_Source:_
I can't remember where my dd was in math when I bought BA2. She was that age, but I can't remember now what math she was doing  But, I know neither one of us liked it at all.  It actually made me decide to not look at any of the upper level BA books (and dd is gifted in math).  I'm on the fence about AoPS for her for alg (she will doing pre-alg next yr as a 5th grader).  I talked to her older brother who loved AoPS about it and expected him to be all over her taking AoPS, but he wasn't.  He said that he believes that his math skills are what they are bc he used a combo of materials for high school level math.  He had already completed Foerster's alg 1 and 2 before I learned about AoPS. He started with AoPS in 8th grade with their alg 3 course.  He said that Foerster's word problems were just as much an integral part of his being successful in physics and math as AoPS proofs.

_Information supplied:_

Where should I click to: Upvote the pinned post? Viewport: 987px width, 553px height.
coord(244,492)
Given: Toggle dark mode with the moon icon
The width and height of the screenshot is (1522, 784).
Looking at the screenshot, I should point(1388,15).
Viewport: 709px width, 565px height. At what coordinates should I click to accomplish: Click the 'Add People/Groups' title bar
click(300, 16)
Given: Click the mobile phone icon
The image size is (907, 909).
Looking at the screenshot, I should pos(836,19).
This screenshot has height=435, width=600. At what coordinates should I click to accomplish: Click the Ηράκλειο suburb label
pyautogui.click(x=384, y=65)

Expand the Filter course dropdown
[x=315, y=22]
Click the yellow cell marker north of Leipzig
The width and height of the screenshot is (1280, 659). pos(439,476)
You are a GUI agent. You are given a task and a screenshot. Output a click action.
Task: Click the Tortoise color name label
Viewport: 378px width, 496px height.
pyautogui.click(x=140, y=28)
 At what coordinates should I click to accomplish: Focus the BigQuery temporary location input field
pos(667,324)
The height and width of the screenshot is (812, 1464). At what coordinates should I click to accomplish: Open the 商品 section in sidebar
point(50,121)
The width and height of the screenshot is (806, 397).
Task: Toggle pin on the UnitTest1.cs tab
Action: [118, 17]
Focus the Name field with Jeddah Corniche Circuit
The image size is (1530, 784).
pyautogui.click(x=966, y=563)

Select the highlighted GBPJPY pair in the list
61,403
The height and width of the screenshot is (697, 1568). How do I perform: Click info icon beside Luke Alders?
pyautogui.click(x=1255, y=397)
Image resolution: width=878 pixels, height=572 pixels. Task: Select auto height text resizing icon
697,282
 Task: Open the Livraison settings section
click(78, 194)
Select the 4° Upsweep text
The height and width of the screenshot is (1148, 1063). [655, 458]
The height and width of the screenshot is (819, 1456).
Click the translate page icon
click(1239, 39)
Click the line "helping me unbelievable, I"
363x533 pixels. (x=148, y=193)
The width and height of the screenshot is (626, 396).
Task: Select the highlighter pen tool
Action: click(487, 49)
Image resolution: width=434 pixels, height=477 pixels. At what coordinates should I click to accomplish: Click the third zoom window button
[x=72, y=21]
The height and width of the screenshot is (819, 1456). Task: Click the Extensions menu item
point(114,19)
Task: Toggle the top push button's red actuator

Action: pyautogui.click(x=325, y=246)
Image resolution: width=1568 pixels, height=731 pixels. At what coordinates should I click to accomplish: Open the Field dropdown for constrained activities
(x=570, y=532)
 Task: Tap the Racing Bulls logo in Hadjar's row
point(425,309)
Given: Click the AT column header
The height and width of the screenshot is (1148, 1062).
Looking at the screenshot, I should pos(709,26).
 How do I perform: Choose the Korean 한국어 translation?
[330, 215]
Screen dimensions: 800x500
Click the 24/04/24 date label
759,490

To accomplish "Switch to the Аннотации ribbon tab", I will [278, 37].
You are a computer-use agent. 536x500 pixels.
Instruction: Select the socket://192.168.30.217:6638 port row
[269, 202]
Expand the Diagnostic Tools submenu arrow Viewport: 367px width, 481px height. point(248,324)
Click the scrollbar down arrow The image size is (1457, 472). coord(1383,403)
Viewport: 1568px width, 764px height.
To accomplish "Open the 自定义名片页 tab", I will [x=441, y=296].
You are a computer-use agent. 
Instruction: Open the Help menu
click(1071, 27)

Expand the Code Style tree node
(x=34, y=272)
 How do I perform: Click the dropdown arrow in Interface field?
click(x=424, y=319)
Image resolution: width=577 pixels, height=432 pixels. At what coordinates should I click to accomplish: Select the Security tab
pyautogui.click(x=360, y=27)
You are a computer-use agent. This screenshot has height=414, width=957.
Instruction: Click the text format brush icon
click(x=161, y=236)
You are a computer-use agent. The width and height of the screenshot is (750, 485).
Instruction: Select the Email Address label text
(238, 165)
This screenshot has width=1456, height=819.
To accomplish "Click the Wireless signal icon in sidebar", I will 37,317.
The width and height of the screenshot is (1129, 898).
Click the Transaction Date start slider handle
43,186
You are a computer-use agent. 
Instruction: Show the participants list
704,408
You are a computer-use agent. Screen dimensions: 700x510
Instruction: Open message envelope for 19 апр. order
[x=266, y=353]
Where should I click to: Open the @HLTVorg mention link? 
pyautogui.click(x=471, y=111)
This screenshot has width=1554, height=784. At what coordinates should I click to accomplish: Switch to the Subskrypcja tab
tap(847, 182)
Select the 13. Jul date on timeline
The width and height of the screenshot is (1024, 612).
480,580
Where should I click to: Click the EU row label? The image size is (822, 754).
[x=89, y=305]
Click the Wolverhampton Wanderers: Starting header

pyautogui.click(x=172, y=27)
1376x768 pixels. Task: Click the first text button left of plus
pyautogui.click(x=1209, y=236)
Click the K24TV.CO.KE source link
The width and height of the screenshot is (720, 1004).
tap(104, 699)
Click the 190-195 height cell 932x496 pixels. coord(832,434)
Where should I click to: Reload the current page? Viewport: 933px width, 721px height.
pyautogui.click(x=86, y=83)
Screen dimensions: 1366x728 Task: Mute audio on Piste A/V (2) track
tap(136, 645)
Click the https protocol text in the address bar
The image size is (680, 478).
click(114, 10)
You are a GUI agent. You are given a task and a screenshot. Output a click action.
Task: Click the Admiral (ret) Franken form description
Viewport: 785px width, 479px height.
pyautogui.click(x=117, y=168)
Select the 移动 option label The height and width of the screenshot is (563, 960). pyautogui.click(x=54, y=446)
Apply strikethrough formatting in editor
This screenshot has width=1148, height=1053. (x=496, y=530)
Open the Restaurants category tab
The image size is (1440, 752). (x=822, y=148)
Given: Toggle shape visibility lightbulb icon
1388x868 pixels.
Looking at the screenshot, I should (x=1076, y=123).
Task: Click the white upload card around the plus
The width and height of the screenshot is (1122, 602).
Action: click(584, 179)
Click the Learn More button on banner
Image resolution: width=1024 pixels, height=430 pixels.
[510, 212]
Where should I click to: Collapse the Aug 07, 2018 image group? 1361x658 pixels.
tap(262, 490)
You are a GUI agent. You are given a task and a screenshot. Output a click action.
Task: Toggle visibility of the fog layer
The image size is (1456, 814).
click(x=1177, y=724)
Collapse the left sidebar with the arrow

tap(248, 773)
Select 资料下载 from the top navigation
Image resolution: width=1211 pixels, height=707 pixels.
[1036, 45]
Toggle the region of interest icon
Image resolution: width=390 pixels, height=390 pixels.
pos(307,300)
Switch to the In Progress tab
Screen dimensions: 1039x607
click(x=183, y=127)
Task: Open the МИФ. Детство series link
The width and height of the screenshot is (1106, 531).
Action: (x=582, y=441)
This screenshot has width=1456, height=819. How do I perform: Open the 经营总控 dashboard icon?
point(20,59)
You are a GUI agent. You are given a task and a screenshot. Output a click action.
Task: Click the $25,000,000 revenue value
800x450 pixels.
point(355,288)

_Required task 1:_
According to the post about math curricula, in what grade did the older brother start with AoPS, and with which course?
_Required task 2:_
Echo the part of the post about math curricula that opens with the words containing "I can't remember where" and closes with "as AoPS proofs.".
_Required task 3:_
Name every math curriculum or book series mentioned in the post about math curricula.
The records have no connection to the post about math curricula.

_Full output 1:_
He started in 8th grade with their alg 3 course.

_Full output 2:_
I can't remember where my dd was in math when I bought BA2. She was that age, but I can't remember now what math she was doing  But, I know neither one of us liked it at all.  It actually made me decide to not look at any of the upper level BA books (and dd is gifted in math).  I'm on the fence about AoPS for her for alg (she will doing pre-alg next yr as a 5th grader).  I talked to her older brother who loved AoPS about it and expected him to be all over her taking AoPS, but he wasn't.  He said that he believes that his math skills are what they are bc he used a combo of materials for high school level math.  He had already completed Foerster's alg 1 and 2 before I learned about AoPS. He started with AoPS in 8th grade with their alg 3 course.  He said that Foerster's word problems were just as much an integral part of his being successful in physics and math as AoPS proofs.

_Full output 3:_
BA (BA2 and the upper level BA books), AoPS, Foerster's